§ **Aim 1**:
In the assault appeal excerpt, revise the passage starting with "If in fact all" and going on through "aggravated assault conviction.", putting "initial" in place of "preliminary".
§ **Aim 2**:
Answer these questions from the assault appeal excerpt:
(a) Under which rule must an objection be made to preserve the issue for appeal?
(b) What kind of verdict form did the jury receive and return?
(c) Which case does the Henderson citation quote?

§ **Source text**:
*-*-*
If in fact all three of them are supported by the evidence I'll be happy to give an interrogatory on the verdict to make it clear. But the motion . . . at this time is denied.

¶14 At trial, the court gave preliminary instructions only on physical injury assault and reasonable apprehension assault. During closing argument, the prosecutor argued the jury could find Cameron guilty either based on the victim's injury or apprehension. The jury received final instructions on both forms of simple assault. However, the jury received and returned a general verdict form that did not specify the type of simple assault supporting the aggravated assault conviction.

¶15 Despite the pretrial discussions here, Cameron did not object to the instructions or verdict form provided, as required to preserve the issue for appeal under Rule 21.3(c), Ariz. R. Crim. P. He also failed to propose any jury instructions or forms of verdict pursuant to Rule 21.2 to remedy the alleged duplicity. By failing to object or cure this trial error in a timely fashion, he has forfeited review for all but fundamental error. See State v. Payne, 233 Ariz. 484, ¶ 80, 314 P.3d 1239, 1262-63 (2013); State v. Dann, 220 Ariz. 351, ¶ 76, 207 P.3d 604, 619-20 (2009). To be entitled to appellate relief under this standard, a defendant carries the burden of showing an error occurred, the error was fundamental, and it resulted in prejudice. State v. Henderson, 210 Ariz. 561, ¶¶ 19-20, 115 P.3d 601, 607 (2005).

Although we make no assumption about defense counsel's motives here, fundamental-error review is especially appropriate in circumstances such as these, where the record creates a concern that a defendant seeks to "benefit from [a] gamble," Paredes-Solano, 223 Ariz. 284, ¶ 7, 222 P.3d at 903, using a curable trial error as a "'hole card'" to be played after he has taken his chance at a favorable verdict, State v. Henderson, 210 Ariz. 561, ¶ 19, 115 P.3d 601, 607 (2005), quoting State v. Valdez, 160 Ariz. 9, 13-14, 770 P.2d 313, 317-18 (1989).
*-*-*
§ **Available data**:

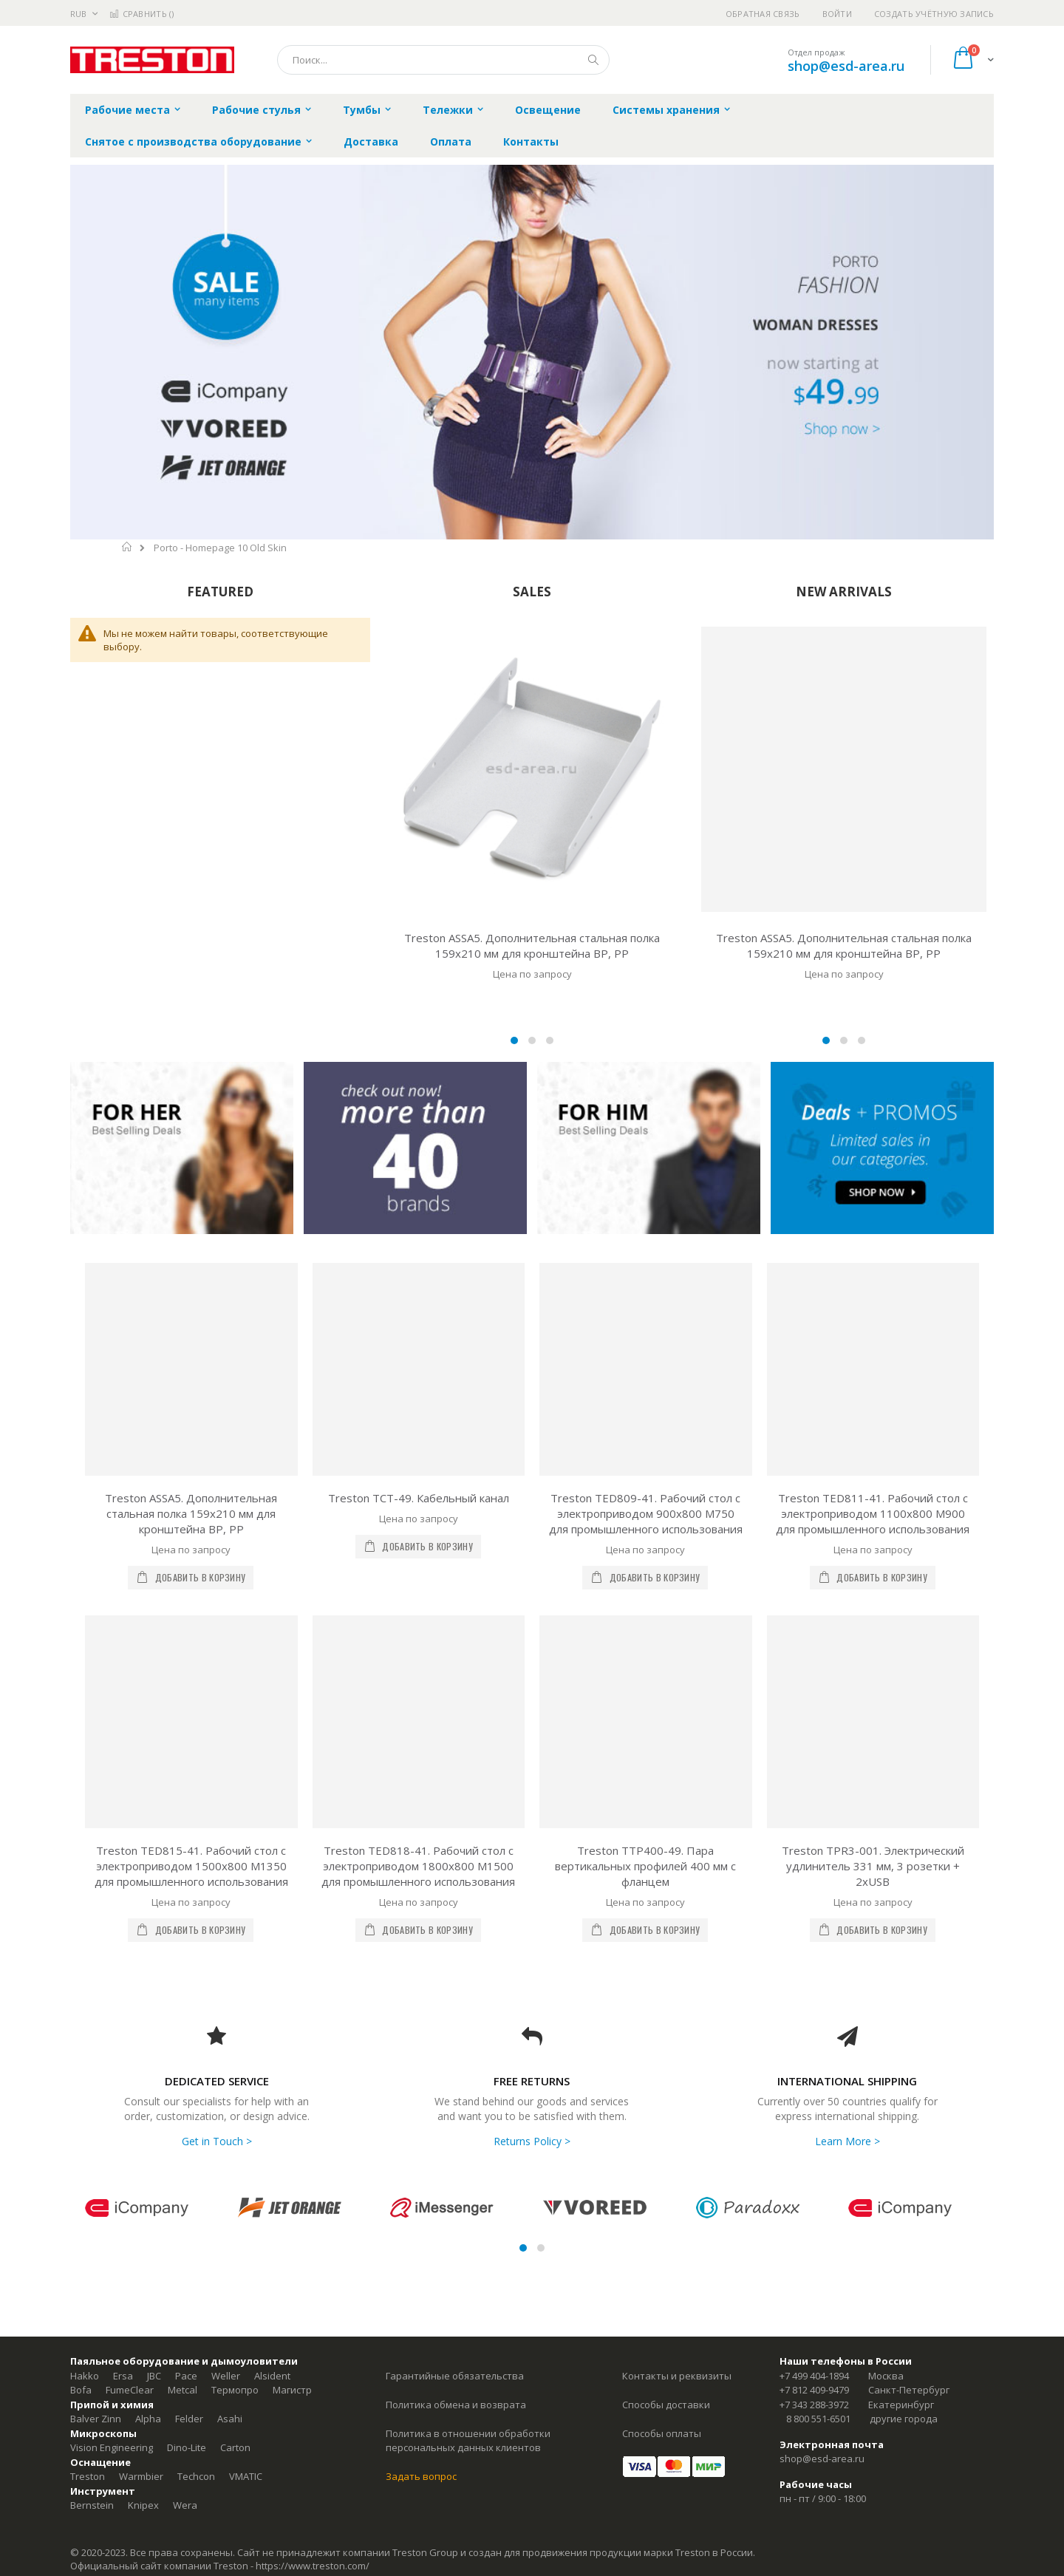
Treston (87, 2476)
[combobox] (443, 60)
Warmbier (141, 2476)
*-*-*
§ **Answer 1**:
If in fact all three of them are supported by the evidence I'll be happy to give an interrogatory on the verdict to make it clear. But the motion . . . at this time is denied.

¶14 At trial, the court gave initial instructions only on physical injury assault and reasonable apprehension assault. During closing argument, the prosecutor argued the jury could find Cameron guilty either based on the victim's injury or apprehension. The jury received final instructions on both forms of simple assault. However, the jury received and returned a general verdict form that did not specify the type of simple assault supporting the aggravated assault conviction.

§ **Answer 2**:
(a) Rule 21.3(c), Ariz. R. Crim. P.
(b) A general verdict form that did not specify the type of simple assault supporting the aggravated assault conviction.
(c) State v. Valdez, 160 Ariz. 9, 13-14, 770 P.2d 313, 317-18 (1989).